Eliminating bias in market research
This year’s International Women’s Day has got us thinking about the impact of sex and gender on research and strategy. It’s easy to forget how recent much of the progress on gender equality has been. When we look beyond the obvious, there are many ‘averages’ and ‘norms’ that by default are still based on men.
Recently, I’ve been reading Caroline Criado Perez’s ‘Invisible Women’ which has prompted me to consider this bias further. As a new member of Incite’s Health team, I have been fascinated by the impact of this often unseen bias on the treatments and care that we accept as ‘standard’.
Perez explains how centuries of analytical bias towards men has shaped the field. Up until the 1990s it was common for clinical studies to overlook female-specific biology, anatomy and pathology, with many under-representing or simply excluding women from their samples. Upon reflection, some of the impact of this is clear; think of all those anatomical posters and models you saw at school or on the walls of doctors’ surgeries – they are often by default male.
More poignantly, Perez presents heart attacks as a compelling example of the fundamental consequences of this that remain today. Research found that in the UK women are 50% more likely to be misdiagnosed following a heart attack, rising to 60% in some types. She explains that not only can women suffer from ‘atypical’ symptoms with no chest pain, but the common diagnostic threshold (biomarker) used to test blood may be too high for women. Even the traditional angiogram scan used for detection looks for obstructed arteries, which are more common in men and often absent in women.
Well, good job we’d never make these sorts of mistakes in research, planning and strategy, right?

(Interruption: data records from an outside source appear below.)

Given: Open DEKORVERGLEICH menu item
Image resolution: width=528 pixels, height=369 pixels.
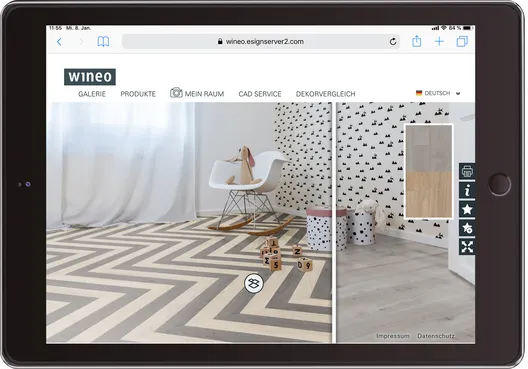Looking at the screenshot, I should 326,94.
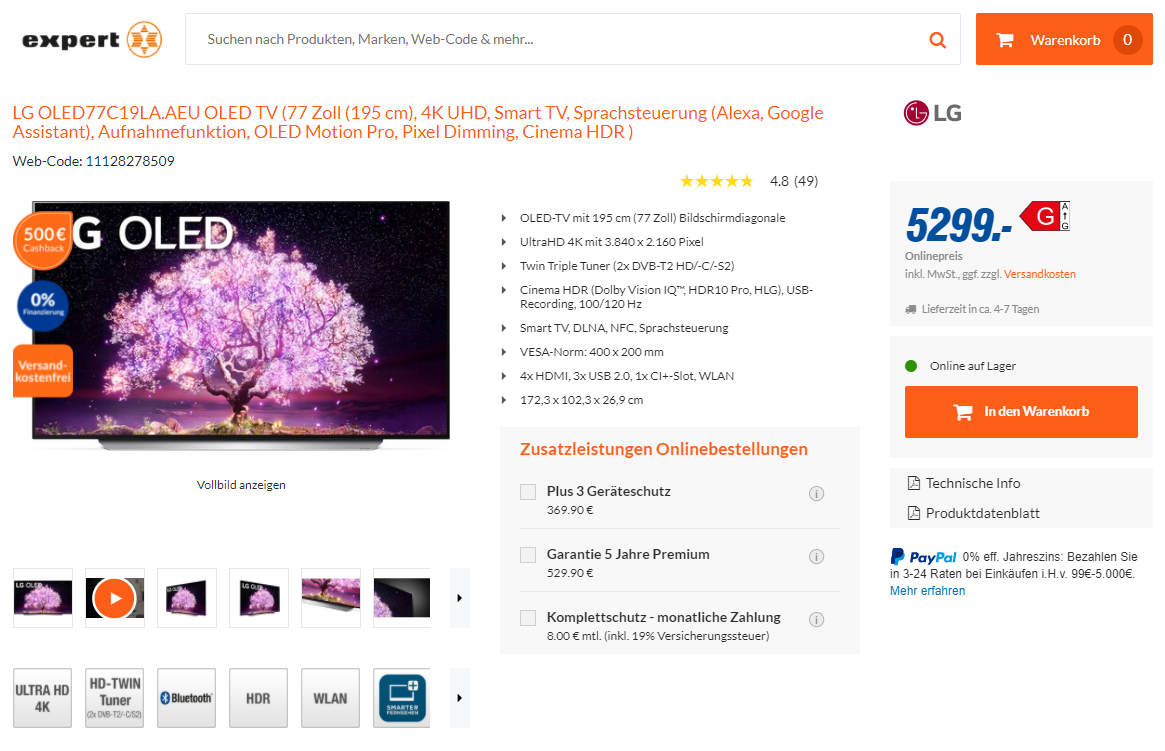
Task: Add TV with In den Warenkorb
Action: pyautogui.click(x=1021, y=412)
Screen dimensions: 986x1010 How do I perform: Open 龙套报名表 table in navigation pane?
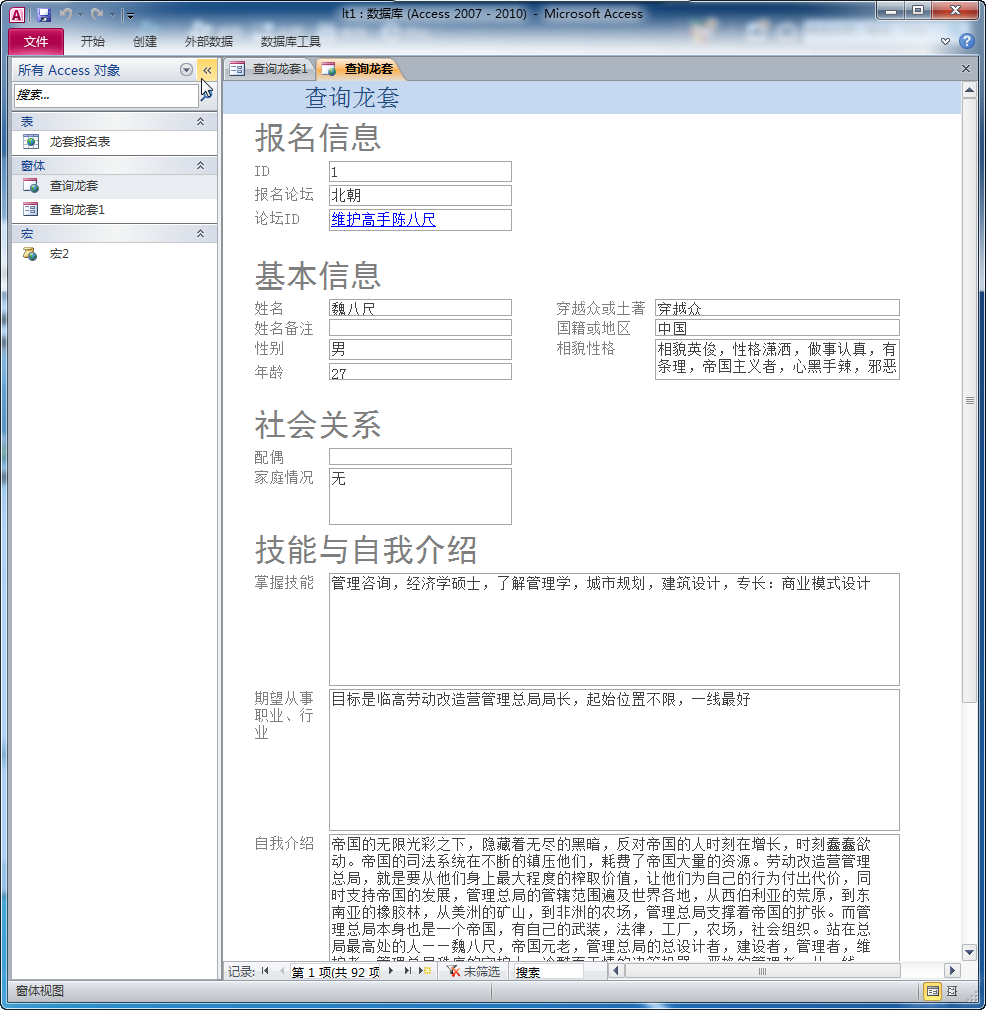tap(80, 142)
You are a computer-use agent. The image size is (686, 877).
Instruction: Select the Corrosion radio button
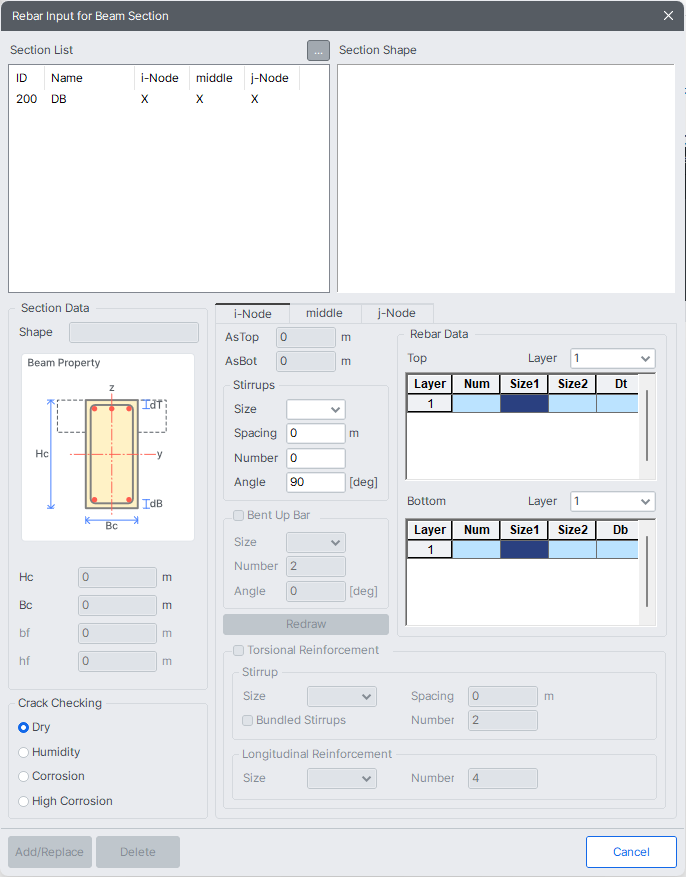pyautogui.click(x=24, y=776)
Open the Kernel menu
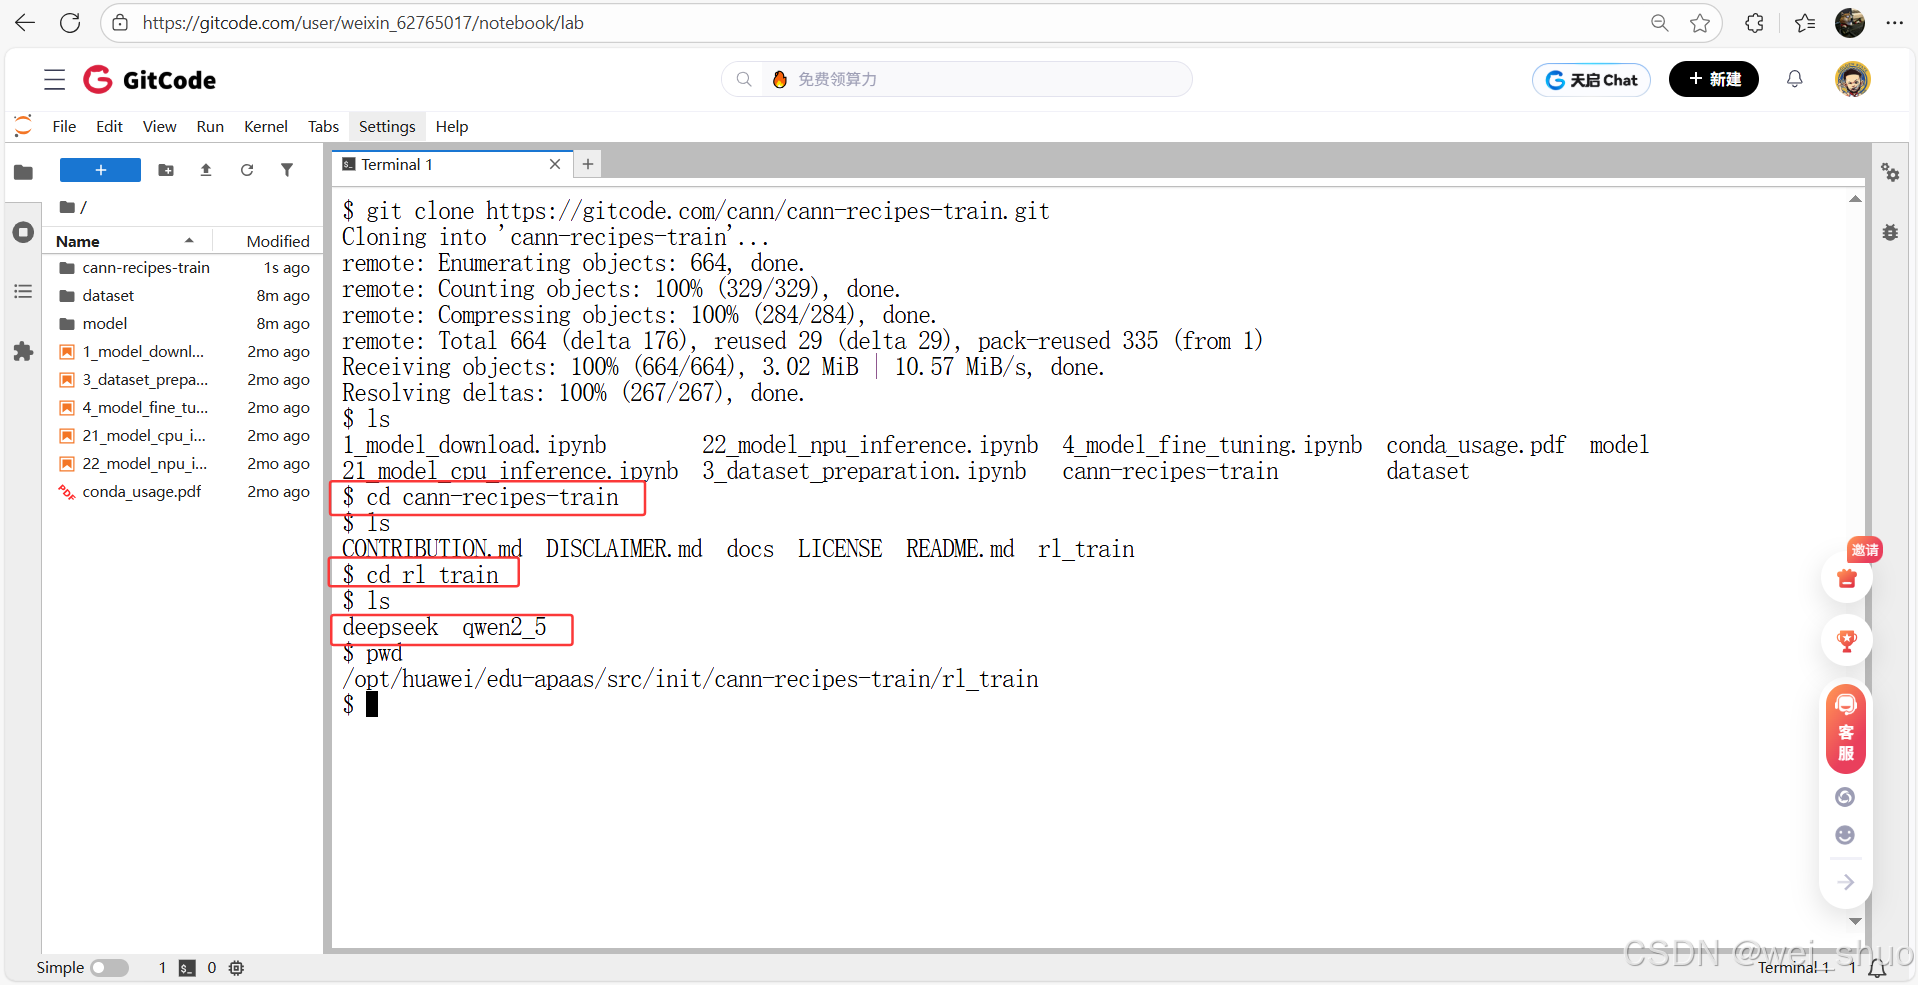 [x=266, y=127]
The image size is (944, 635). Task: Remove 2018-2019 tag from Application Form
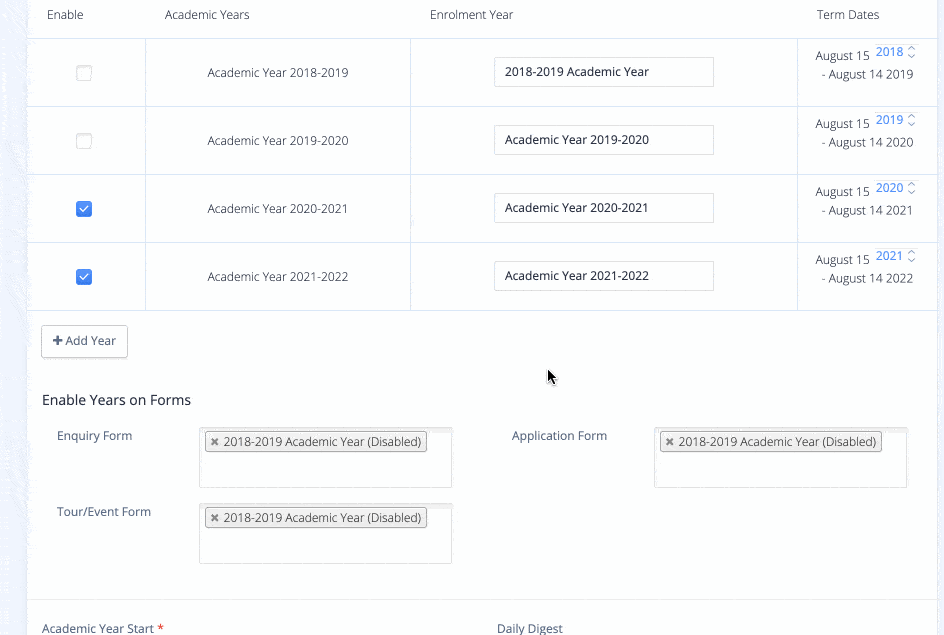(x=669, y=442)
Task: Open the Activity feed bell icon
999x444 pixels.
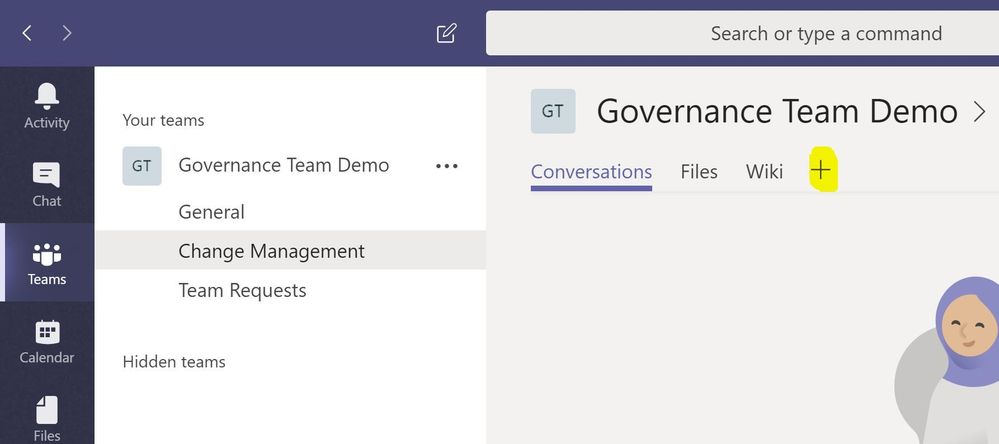Action: pyautogui.click(x=47, y=96)
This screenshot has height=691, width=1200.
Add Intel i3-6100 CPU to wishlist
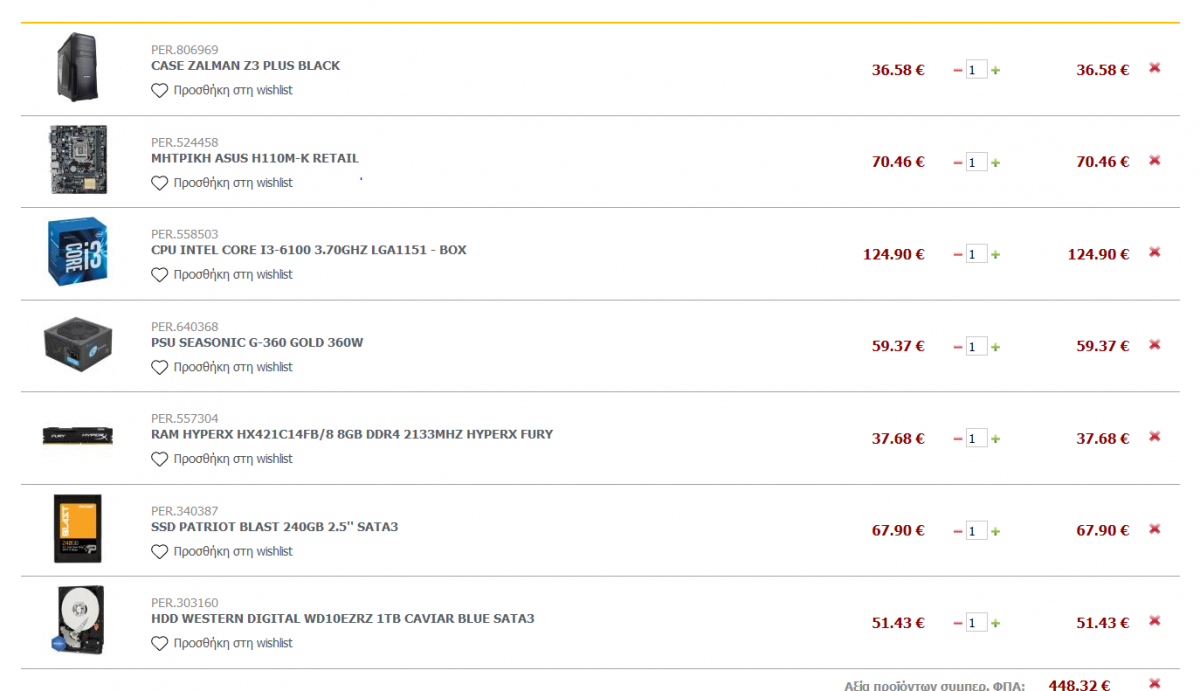[x=159, y=275]
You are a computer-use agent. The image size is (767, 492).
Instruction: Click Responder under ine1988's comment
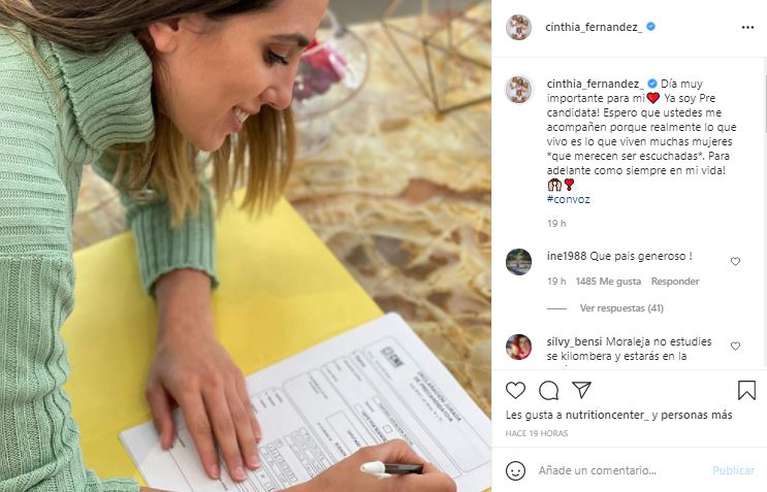pyautogui.click(x=675, y=282)
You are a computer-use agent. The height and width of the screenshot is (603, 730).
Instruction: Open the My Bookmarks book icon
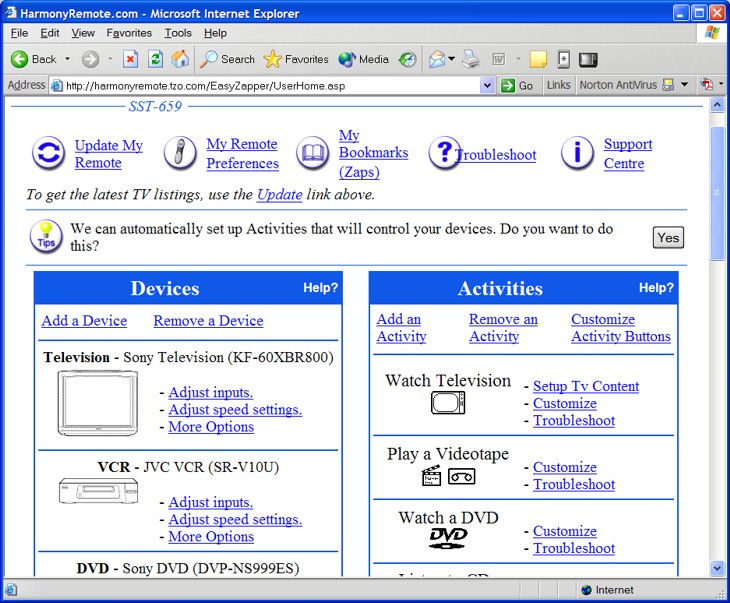coord(313,154)
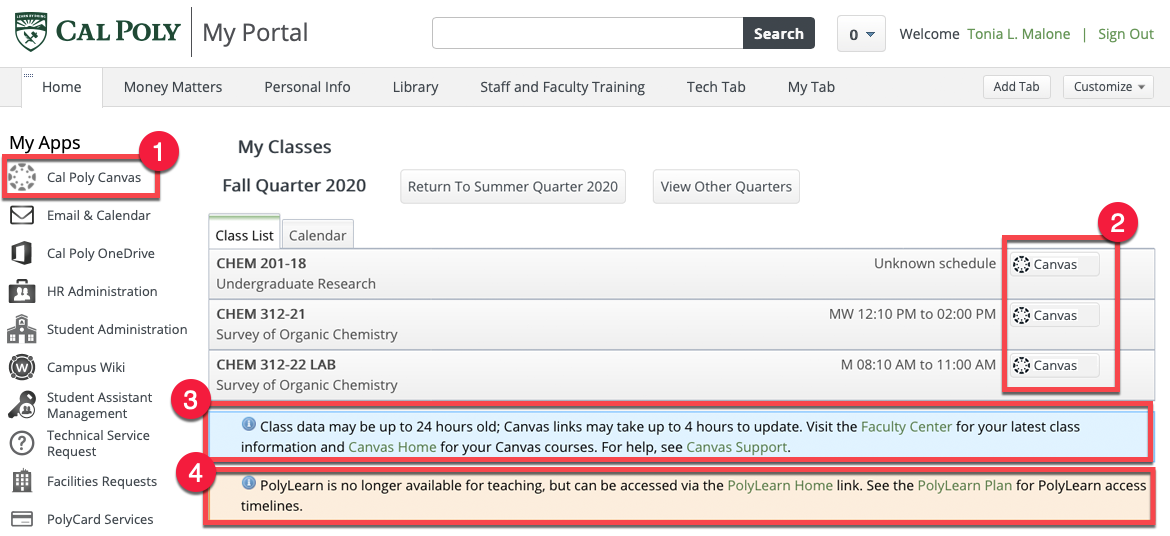Image resolution: width=1170 pixels, height=536 pixels.
Task: Open Canvas for CHEM 312-21
Action: (x=1054, y=316)
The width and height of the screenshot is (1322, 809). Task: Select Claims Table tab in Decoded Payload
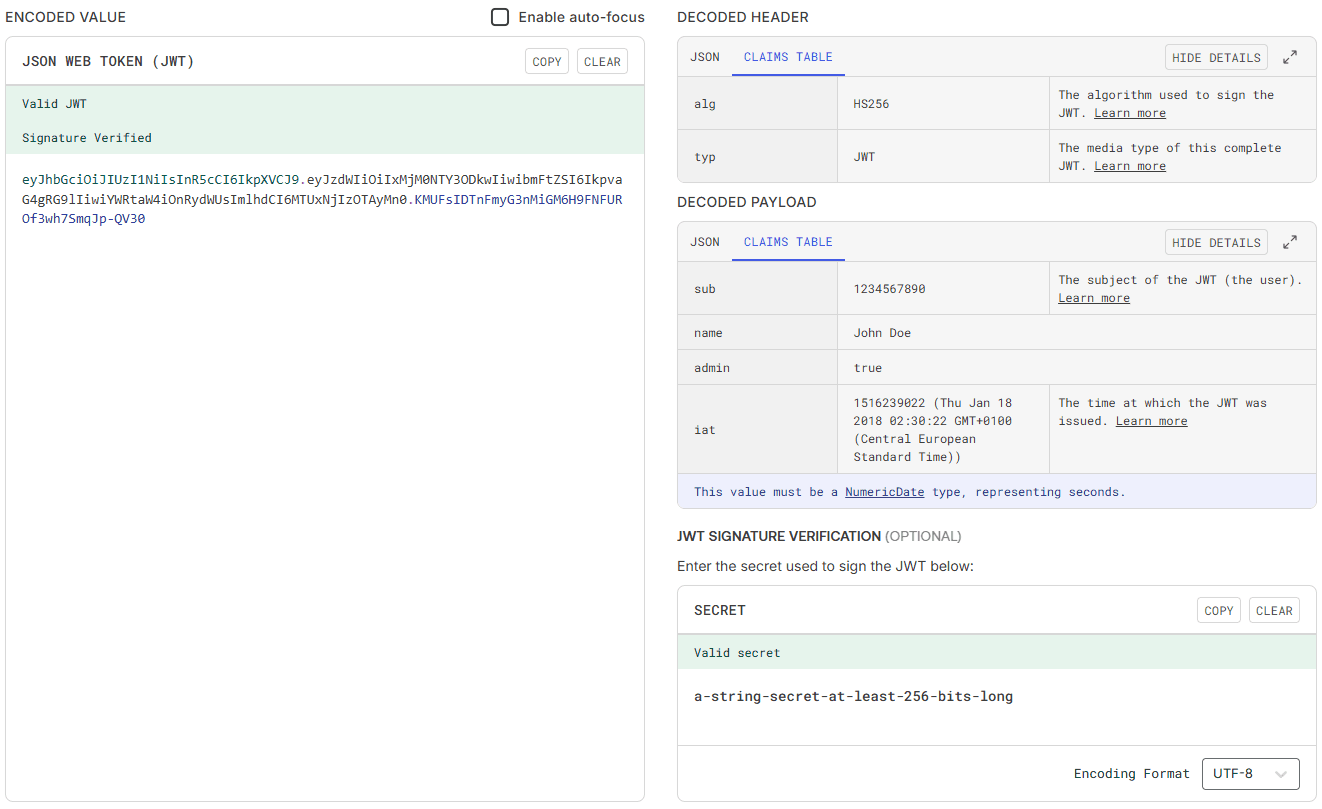tap(788, 242)
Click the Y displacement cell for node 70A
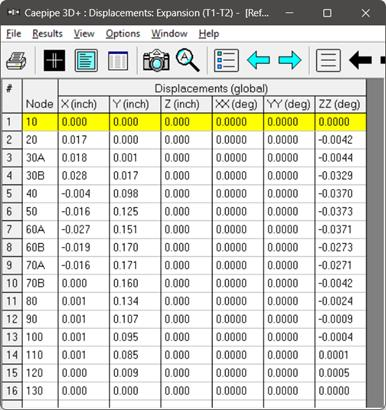This screenshot has height=410, width=386. pos(135,265)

Here are three ways that these types of biases can sneak in, despite our best intentions, and three ways to avoid them:
1 / The flaw of averages
Research going back decades has demonstrated – in often startling ways – that designing for the ‘average’ person, even on a balanced and representative sample, can lead to deeply flawed and incomplete answers. If you want to know more about the maths behind this, you can deep dive on Anscombe’s Quartet, datasets that look like Dinosaurs and the problems experienced by the US airforce fitting cockpits to a non-existent ‘average pilot’.
Curiosity! Get to know your data before settling on a single approach or metric. In particular, visualising data should be a central part of any first investigation of it – not just a way of preparing it for presentation. Our eyes are much quicker at identifying patterns and problems than our rational cognition.
2 / Setting the wrong scope
A focus on in-going hypotheses and unquestioned assumptions can stop research from exploring wider, often important, issues at play. In Perez’s example above, the faulty assumption was that male and female physiology is essentially the same.
Challenge the question before setting out an approach: why are we asking this and what are we looking to do rather than focusing on what we currently think. In our research and consulting we use critical thinking tools like issue trees to make sure that happens.
3 / Relying on just one perspective
Using a single research method or approach can narrow findings and prevent you from uncovering the whole story. Equally, a lack of team diversity in analysis sessions can cause key dimensions and considerations to be overlooked.
Creative research methodologies and approaches that leave space for spontaneous discussion are crucial to capture previously unconsidered thoughts. An analysis team with diversity across different ages, genders, races and backgrounds is key to challenging thinking and combating unconscious biases.